I think we all can relate to your story as it has many similarities to our own. Our stories about why we left the church are not about how easy it is or what lazy, sinning people do, but a story of a painful journey to simply be at peace and find truth. Leaving the church was one of the most painful things I have ever done. A journey that landed at my feet without warning, giving me no choice but to follow. It is not an easy road and for the most part traveled alone. I've saved your letter to pass on as I know it will be useful to someone starting this journey and do just as you intended.
Re: My Letter to A Doubter- Myself
Posted: Thu Sep 07, 2017 10:55 am
by Sheamus Moore
Thank you, Brian. Thank you. I wish I could express myself as well as you have in your letter. Much of what you wrote mirrors my own sentiments.

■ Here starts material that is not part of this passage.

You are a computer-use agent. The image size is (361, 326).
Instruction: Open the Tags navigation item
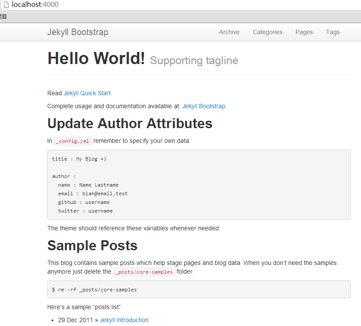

And, I've spent (too) much of my life worrying about what others think me. Why? I don't know - maybe to fit in, for validation. Hope to break that habit one day.
Re: My Letter to A Doubter- Myself
Posted: Fri Sep 08, 2017 4:44 pm
by BriansThoughtMirror
Thank you back! I'm really glad it resonated with you! It felt really good to write it. It also made me feel a little closer to forgiving myself for all of those years. Made me view myself a bit more compassionately.